:: Raw records ::
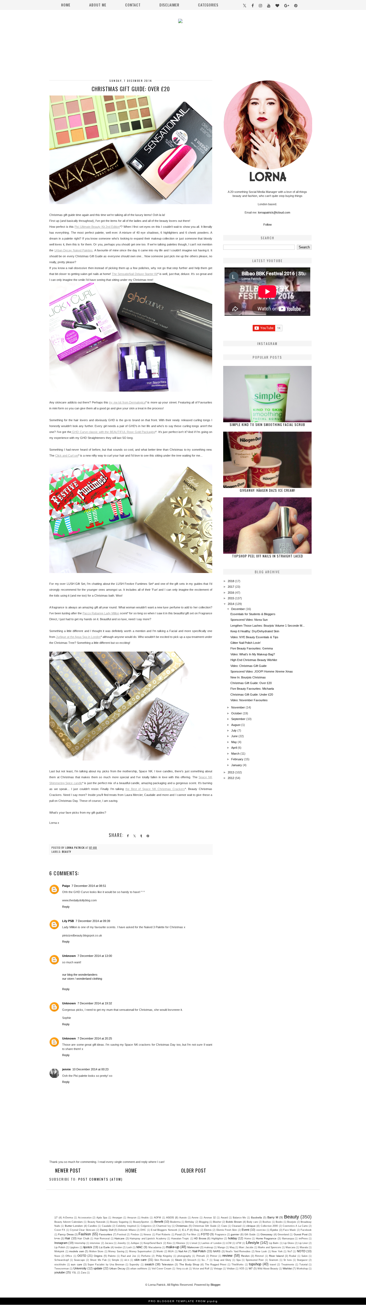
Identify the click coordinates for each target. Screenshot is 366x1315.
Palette (112, 1256)
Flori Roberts (163, 1234)
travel (273, 1264)
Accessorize (85, 1217)
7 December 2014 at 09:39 (93, 921)
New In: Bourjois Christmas (248, 677)
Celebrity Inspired (126, 1226)
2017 (231, 586)
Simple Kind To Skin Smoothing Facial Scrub (267, 424)
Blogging (203, 1222)
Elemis (208, 1230)
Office (68, 1256)
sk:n (126, 1260)
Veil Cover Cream (161, 1268)
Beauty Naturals (97, 1222)
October (237, 713)
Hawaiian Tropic (180, 1238)
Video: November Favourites (249, 700)
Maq (232, 1247)
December (238, 609)
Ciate (224, 1226)
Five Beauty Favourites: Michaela (252, 688)
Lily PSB (68, 921)
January (237, 765)
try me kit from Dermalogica (127, 402)
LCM (228, 1243)
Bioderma (175, 1222)
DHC (143, 1230)
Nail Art (182, 1251)
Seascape (79, 1260)
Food (178, 1234)
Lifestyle (252, 1243)
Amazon (131, 1217)
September (238, 719)
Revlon (245, 1255)
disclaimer (169, 5)
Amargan (117, 1217)
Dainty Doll (106, 1229)
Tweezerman (61, 1268)
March (235, 753)
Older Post (193, 1170)
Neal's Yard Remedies (238, 1251)
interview (95, 1243)
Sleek (178, 1259)
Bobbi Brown (234, 1221)
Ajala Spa (101, 1217)
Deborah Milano (127, 1230)
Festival (121, 1234)
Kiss (169, 1243)
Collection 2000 (269, 1226)
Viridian (231, 1268)
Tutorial (303, 1264)
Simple (115, 1260)
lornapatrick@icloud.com (274, 212)
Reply (66, 906)
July (234, 730)
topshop (255, 1264)
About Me (97, 5)
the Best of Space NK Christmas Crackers (155, 789)
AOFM (157, 1217)
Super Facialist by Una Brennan (106, 1264)
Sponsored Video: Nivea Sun (249, 619)
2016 (231, 592)
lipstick (87, 1247)
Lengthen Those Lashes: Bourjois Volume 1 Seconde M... (267, 625)
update (98, 1268)
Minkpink (59, 1251)
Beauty (66, 852)
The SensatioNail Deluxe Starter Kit (135, 274)
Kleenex (180, 1243)
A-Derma (68, 1217)
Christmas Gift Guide (204, 1226)
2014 (231, 603)
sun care (76, 1264)
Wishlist (287, 1268)
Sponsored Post (255, 1260)
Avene (195, 1217)
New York (277, 1251)
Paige (66, 885)
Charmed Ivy (163, 1226)
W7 (251, 1268)
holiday (232, 1238)
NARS (217, 1251)
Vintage (218, 1268)
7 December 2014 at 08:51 (89, 885)
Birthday (189, 1222)
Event (245, 1229)
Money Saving (116, 1251)
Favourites (105, 1234)
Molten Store (96, 1251)
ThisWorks (237, 1264)
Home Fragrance (266, 1238)
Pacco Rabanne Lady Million (101, 613)
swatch (149, 1264)
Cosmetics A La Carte (295, 1226)
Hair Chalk (83, 1238)
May (234, 742)
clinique (251, 1225)
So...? (204, 1260)
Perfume (146, 1256)
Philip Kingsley (164, 1256)
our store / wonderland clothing (82, 978)
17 (56, 1217)
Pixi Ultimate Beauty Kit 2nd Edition (97, 226)
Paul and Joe (128, 1256)
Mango (221, 1247)
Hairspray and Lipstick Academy (148, 1238)
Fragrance (220, 1234)
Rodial (292, 1256)
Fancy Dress (65, 1234)
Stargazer (302, 1260)
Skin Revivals (162, 1260)
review (227, 1256)
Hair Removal (102, 1238)
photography (184, 1256)
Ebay (196, 1230)
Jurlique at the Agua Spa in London (78, 636)
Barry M (272, 1217)
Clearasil (236, 1226)
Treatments (287, 1264)
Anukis (145, 1217)
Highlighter (217, 1238)
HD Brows (200, 1238)
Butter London (74, 1225)
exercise (261, 1230)
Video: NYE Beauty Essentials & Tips (254, 637)
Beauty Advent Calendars (68, 1222)
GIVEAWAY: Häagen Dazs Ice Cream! (267, 490)
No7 (289, 1251)
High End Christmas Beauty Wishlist (253, 660)
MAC (139, 1247)
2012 (231, 778)
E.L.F (185, 1229)
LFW (238, 1243)
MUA (171, 1251)
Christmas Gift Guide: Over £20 (251, 683)
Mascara (290, 1247)
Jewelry (121, 1243)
:::
--- What is asked ---
Reproduce the data verbatim, from its first line through the line containing "Hawaiian Tropic (180, 1238)", with both lines included. Omit the pictures.

--- Written solution ---
Identify the click coordinates for each target. Screenshot is 366x1315.
Palette (112, 1256)
Flori Roberts (163, 1234)
travel (273, 1264)
Accessorize (85, 1217)
7 December 2014 at 09:39 (93, 921)
New In: Bourjois Christmas (248, 677)
Celebrity Inspired (126, 1226)
2017 (231, 586)
Simple Kind To Skin Smoothing Facial Scrub (267, 424)
Blogging (203, 1222)
Elemis (208, 1230)
Office (68, 1256)
sk:n (126, 1260)
Veil Cover Cream (161, 1268)
Beauty Naturals (97, 1222)
October (237, 713)
Hawaiian Tropic (180, 1238)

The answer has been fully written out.